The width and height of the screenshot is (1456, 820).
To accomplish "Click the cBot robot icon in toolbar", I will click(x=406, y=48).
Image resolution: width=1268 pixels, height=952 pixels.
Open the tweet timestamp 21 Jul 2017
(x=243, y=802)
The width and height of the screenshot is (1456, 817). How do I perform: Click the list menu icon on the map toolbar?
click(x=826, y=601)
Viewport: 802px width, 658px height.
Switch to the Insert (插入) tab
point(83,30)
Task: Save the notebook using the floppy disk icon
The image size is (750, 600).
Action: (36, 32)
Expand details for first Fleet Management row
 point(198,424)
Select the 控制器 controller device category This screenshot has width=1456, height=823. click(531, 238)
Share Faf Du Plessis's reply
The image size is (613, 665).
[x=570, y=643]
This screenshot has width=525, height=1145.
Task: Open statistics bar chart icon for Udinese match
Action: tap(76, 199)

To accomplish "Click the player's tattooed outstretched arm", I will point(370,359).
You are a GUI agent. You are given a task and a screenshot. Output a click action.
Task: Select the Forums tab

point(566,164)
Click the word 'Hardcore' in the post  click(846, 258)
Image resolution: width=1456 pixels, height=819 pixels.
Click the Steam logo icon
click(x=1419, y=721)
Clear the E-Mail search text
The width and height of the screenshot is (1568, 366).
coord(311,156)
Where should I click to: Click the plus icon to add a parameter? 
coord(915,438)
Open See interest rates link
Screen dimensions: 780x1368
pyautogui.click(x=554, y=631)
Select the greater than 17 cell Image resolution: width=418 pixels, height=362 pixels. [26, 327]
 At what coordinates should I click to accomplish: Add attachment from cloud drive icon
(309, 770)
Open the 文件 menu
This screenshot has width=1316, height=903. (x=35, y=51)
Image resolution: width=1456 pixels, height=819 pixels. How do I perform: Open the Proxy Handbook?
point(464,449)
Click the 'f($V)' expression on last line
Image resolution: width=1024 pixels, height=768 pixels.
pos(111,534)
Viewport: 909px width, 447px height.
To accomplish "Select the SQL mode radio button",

----

Convert every line of the records above into a Markdown table with the columns Row and Line, numbering each line and leaving out blank lines.

Response:
| Row | Line |
|---|---|
| 1 | The width and height of the screenshot is (1456, 820). |
| 2 | To accomplish "Click the cBot robot icon in toolbar", I will click(x=406, y=48). |
| 3 | Image resolution: width=1268 pixels, height=952 pixels. |
| 4 | Open the tweet timestamp 21 Jul 2017 |
| 5 | (x=243, y=802) |
| 6 | The width and height of the screenshot is (1456, 817). How do I perform: Click the list menu icon on the map toolbar? |
| 7 | click(x=826, y=601) |
| 8 | Viewport: 802px width, 658px height. |
| 9 | Switch to the Insert (插入) tab |
| 10 | point(83,30) |
| 11 | Task: Save the notebook using the floppy disk icon |
| 12 | The image size is (750, 600). |
| 13 | Action: (36, 32) |
| 14 | Expand details for first Fleet Management row |
| 15 |  point(198,424) |
| 16 | Select the 控制器 controller device category This screenshot has width=1456, height=823. click(531, 238) |
| 17 | Share Faf Du Plessis's reply |
| 18 | The image size is (613, 665). |
| 19 | [x=570, y=643] |
| 20 | This screenshot has width=525, height=1145. |
| 21 | Task: Open statistics bar chart icon for Udinese match |
| 22 | Action: tap(76, 199) |
| 23 | To accomplish "Click the player's tattooed outstretched arm", I will point(370,359). |
| 24 | You are a GUI agent. You are given a task and a screenshot. Output a click action. |
| 25 | Task: Select the Forums tab |
| 26 | point(566,164) |
| 27 | Click the word 'Hardcore' in the post  click(846, 258) |
| 28 | Image resolution: width=1456 pixels, height=819 pixels. |
| 29 | Click the Steam logo icon |
| 30 | click(x=1419, y=721) |
| 31 | Clear the E-Mail search text |
| 32 | The width and height of the screenshot is (1568, 366). |
| 33 | coord(311,156) |
| 34 | Where should I click to: Click the plus icon to add a parameter?  |
| 35 | coord(915,438) |
| 36 | Open See interest rates link |
| 37 | Screen dimensions: 780x1368 |
| 38 | pyautogui.click(x=554, y=631) |
| 39 | Select the greater than 17 cell Image resolution: width=418 pixels, height=362 pixels. [26, 327] |
| 40 |  At what coordinates should I click to accomplish: Add attachment from cloud drive icon |
| 41 | (309, 770) |
| 42 | Open the 文件 menu |
| 43 | This screenshot has width=1316, height=903. (x=35, y=51) |
| 44 | Image resolution: width=1456 pixels, height=819 pixels. How do I perform: Open the Proxy Handbook? |
| 45 | point(464,449) |
| 46 | Click the 'f($V)' expression on last line |
| 47 | Image resolution: width=1024 pixels, height=768 pixels. |
| 48 | pos(111,534) |
| 49 | Viewport: 909px width, 447px height. |
| 50 | To accomplish "Select the SQL mode radio button", |